WHAT IS BEING ASKED — Rewrite the data as a numbered list, omitting any blank lines.

--- START SUPPLIED DATA ---

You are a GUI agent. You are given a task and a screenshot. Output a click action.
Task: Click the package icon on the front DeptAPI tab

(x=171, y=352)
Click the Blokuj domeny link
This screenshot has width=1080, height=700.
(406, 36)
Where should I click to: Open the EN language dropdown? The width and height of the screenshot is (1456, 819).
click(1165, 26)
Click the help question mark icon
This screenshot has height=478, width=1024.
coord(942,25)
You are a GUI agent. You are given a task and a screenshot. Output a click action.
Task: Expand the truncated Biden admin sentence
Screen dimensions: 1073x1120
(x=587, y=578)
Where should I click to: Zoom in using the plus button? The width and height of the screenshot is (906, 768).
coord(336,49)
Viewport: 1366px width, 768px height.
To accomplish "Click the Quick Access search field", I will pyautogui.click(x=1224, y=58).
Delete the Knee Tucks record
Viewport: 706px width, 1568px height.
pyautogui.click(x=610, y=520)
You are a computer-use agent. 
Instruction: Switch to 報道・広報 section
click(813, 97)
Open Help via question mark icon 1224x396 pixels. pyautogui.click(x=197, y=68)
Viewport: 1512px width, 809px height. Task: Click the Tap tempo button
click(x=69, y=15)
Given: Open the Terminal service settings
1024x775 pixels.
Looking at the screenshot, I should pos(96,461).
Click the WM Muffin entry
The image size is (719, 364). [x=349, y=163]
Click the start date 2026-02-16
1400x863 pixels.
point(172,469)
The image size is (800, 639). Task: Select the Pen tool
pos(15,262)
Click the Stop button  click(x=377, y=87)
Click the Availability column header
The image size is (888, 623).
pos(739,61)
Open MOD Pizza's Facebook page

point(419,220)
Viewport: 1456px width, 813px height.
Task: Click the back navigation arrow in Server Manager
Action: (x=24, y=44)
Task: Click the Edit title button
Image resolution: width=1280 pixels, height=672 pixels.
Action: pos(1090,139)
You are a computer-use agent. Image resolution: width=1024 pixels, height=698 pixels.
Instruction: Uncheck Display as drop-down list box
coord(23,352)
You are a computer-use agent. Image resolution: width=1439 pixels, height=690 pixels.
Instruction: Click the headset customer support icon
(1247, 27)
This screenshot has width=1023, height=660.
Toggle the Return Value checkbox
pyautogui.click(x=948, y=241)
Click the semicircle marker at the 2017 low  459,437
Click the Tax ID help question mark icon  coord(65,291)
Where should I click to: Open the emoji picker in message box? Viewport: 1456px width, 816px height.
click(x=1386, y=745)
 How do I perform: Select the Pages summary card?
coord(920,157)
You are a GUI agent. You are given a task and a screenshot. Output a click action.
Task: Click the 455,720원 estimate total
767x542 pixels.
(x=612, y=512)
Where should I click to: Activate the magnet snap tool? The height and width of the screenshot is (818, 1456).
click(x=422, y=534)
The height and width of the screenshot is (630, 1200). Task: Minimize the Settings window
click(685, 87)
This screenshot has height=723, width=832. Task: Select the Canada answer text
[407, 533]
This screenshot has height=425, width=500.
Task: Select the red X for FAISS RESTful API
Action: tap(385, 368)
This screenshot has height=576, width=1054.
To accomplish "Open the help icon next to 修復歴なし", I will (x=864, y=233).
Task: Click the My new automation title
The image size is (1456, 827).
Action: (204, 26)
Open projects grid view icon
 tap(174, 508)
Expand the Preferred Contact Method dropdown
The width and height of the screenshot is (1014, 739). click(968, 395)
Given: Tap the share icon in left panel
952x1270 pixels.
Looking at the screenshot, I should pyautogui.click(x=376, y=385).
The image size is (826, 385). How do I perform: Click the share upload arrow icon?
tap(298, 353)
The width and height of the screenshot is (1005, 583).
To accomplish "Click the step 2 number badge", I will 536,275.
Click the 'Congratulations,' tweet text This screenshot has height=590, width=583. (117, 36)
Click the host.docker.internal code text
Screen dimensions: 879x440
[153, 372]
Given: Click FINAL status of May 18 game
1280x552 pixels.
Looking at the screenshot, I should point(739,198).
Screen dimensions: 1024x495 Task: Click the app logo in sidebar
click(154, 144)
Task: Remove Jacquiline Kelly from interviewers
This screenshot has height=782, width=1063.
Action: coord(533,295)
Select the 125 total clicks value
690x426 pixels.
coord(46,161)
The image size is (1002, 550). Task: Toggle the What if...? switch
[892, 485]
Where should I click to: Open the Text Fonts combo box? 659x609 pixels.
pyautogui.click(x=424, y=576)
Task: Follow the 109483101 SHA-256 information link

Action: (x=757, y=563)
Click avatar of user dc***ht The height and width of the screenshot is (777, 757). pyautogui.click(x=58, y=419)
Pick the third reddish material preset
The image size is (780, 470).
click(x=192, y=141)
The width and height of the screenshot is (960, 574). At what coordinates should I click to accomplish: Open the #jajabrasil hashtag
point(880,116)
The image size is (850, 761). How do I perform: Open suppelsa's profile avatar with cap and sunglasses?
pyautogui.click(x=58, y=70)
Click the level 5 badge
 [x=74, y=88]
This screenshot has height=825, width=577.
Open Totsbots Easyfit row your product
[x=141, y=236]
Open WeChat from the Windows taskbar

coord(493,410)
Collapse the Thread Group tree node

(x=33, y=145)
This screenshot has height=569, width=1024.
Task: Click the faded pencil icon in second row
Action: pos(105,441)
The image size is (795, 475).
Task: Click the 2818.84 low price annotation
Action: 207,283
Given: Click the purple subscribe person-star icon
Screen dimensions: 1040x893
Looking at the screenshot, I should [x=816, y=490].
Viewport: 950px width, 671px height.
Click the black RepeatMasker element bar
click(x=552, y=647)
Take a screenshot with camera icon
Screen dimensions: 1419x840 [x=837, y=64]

--- END SUPPLIED DATA ---

RESPONSE TO THE TASK —
1. You are a GUI agent. You are given a task and a screenshot. Output a click action.
2. Task: Click the package icon on the front DeptAPI tab
3. (x=171, y=352)
4. Click the Blokuj domeny link
5. This screenshot has width=1080, height=700.
6. (406, 36)
7. Where should I click to: Open the EN language dropdown? The width and height of the screenshot is (1456, 819).
8. click(1165, 26)
9. Click the help question mark icon
10. This screenshot has height=478, width=1024.
11. coord(942,25)
12. You are a GUI agent. You are given a task and a screenshot. Output a click action.
13. Task: Expand the truncated Biden admin sentence
14. Screen dimensions: 1073x1120
15. (x=587, y=578)
16. Where should I click to: Zoom in using the plus button? The width and height of the screenshot is (906, 768).
17. coord(336,49)
18. Viewport: 1366px width, 768px height.
19. To accomplish "Click the Quick Access search field", I will pyautogui.click(x=1224, y=58).
20. Delete the Knee Tucks record
21. Viewport: 706px width, 1568px height.
22. pyautogui.click(x=610, y=520)
23. You are a computer-use agent. 
24. Instruction: Switch to 報道・広報 section
25. click(813, 97)
26. Open Help via question mark icon 1224x396 pixels. pyautogui.click(x=197, y=68)
27. Viewport: 1512px width, 809px height. Task: Click the Tap tempo button
28. click(x=69, y=15)
29. Given: Open the Terminal service settings
30. 1024x775 pixels.
31. Looking at the screenshot, I should pos(96,461).
32. Click the WM Muffin entry
33. The image size is (719, 364). [x=349, y=163]
34. Click the start date 2026-02-16
35. 1400x863 pixels.
36. point(172,469)
37. The image size is (800, 639). Task: Select the Pen tool
38. pos(15,262)
39. Click the Stop button  click(x=377, y=87)
40. Click the Availability column header
41. The image size is (888, 623).
42. pos(739,61)
43. Open MOD Pizza's Facebook page
44. point(419,220)
45. Viewport: 1456px width, 813px height.
46. Task: Click the back navigation arrow in Server Manager
47. Action: (x=24, y=44)
48. Task: Click the Edit title button
49. Image resolution: width=1280 pixels, height=672 pixels.
50. Action: pos(1090,139)
51. You are a computer-use agent. Image resolution: width=1024 pixels, height=698 pixels.
52. Instruction: Uncheck Display as drop-down list box
53. coord(23,352)
54. You are a computer-use agent. Image resolution: width=1439 pixels, height=690 pixels.
55. Instruction: Click the headset customer support icon
56. (1247, 27)
57. This screenshot has width=1023, height=660.
58. Toggle the Return Value checkbox
59. pyautogui.click(x=948, y=241)
60. Click the semicircle marker at the 2017 low  459,437
61. Click the Tax ID help question mark icon  coord(65,291)
62. Where should I click to: Open the emoji picker in message box? Viewport: 1456px width, 816px height.
63. click(x=1386, y=745)
64.  How do I perform: Select the Pages summary card?
65. coord(920,157)
66. You are a GUI agent. You are given a task and a screenshot. Output a click action.
67. Task: Click the 455,720원 estimate total
68. 767x542 pixels.
69. (x=612, y=512)
70. Where should I click to: Activate the magnet snap tool? The height and width of the screenshot is (818, 1456).
71. click(x=422, y=534)
72. The height and width of the screenshot is (630, 1200). Task: Minimize the Settings window
73. click(685, 87)
74. This screenshot has height=723, width=832. Task: Select the Canada answer text
75. [407, 533]
76. This screenshot has height=425, width=500.
77. Task: Select the red X for FAISS RESTful API
78. Action: tap(385, 368)
79. This screenshot has height=576, width=1054.
80. To accomplish "Open the help icon next to 修復歴なし", I will (x=864, y=233).
81. Task: Click the My new automation title
82. The image size is (1456, 827).
83. Action: (204, 26)
84. Open projects grid view icon
85.  tap(174, 508)
86. Expand the Preferred Contact Method dropdown
87. The width and height of the screenshot is (1014, 739). click(968, 395)
88. Given: Tap the share icon in left panel
89. 952x1270 pixels.
90. Looking at the screenshot, I should pyautogui.click(x=376, y=385).
91. The image size is (826, 385). How do I perform: Click the share upload arrow icon?
92. tap(298, 353)
93. The width and height of the screenshot is (1005, 583).
94. To accomplish "Click the step 2 number badge", I will 536,275.
95. Click the 'Congratulations,' tweet text This screenshot has height=590, width=583. (117, 36)
96. Click the host.docker.internal code text
97. Screen dimensions: 879x440
98. [153, 372]
99. Given: Click FINAL status of May 18 game
100. 1280x552 pixels.
101. Looking at the screenshot, I should point(739,198).
102. Screen dimensions: 1024x495 Task: Click the app logo in sidebar
103. click(154, 144)
104. Task: Remove Jacquiline Kelly from interviewers
105. This screenshot has height=782, width=1063.
106. Action: coord(533,295)
107. Select the 125 total clicks value
108. 690x426 pixels.
109. coord(46,161)
110. The image size is (1002, 550). Task: Toggle the What if...? switch
111. [892, 485]
112. Where should I click to: Open the Text Fonts combo box? 659x609 pixels.
113. pyautogui.click(x=424, y=576)
114. Task: Follow the 109483101 SHA-256 information link
115. Action: (x=757, y=563)
116. Click avatar of user dc***ht The height and width of the screenshot is (777, 757). pyautogui.click(x=58, y=419)
117. Pick the third reddish material preset
118. The image size is (780, 470).
119. click(x=192, y=141)
120. The width and height of the screenshot is (960, 574). At what coordinates should I click to accomplish: Open the #jajabrasil hashtag
121. point(880,116)
122. The image size is (850, 761). How do I perform: Open suppelsa's profile avatar with cap and sunglasses?
123. pyautogui.click(x=58, y=70)
124. Click the level 5 badge
125.  [x=74, y=88]
126. This screenshot has height=825, width=577.
127. Open Totsbots Easyfit row your product
128. [x=141, y=236]
129. Open WeChat from the Windows taskbar
130. coord(493,410)
131. Collapse the Thread Group tree node
132. (x=33, y=145)
133. This screenshot has height=569, width=1024.
134. Task: Click the faded pencil icon in second row
135. Action: pos(105,441)
136. The image size is (795, 475).
137. Task: Click the 2818.84 low price annotation
138. Action: 207,283
139. Given: Click the purple subscribe person-star icon
140. Screen dimensions: 1040x893
141. Looking at the screenshot, I should [x=816, y=490].
142. Viewport: 950px width, 671px height.
143. Click the black RepeatMasker element bar
144. click(x=552, y=647)
145. Take a screenshot with camera icon
146. Screen dimensions: 1419x840 [x=837, y=64]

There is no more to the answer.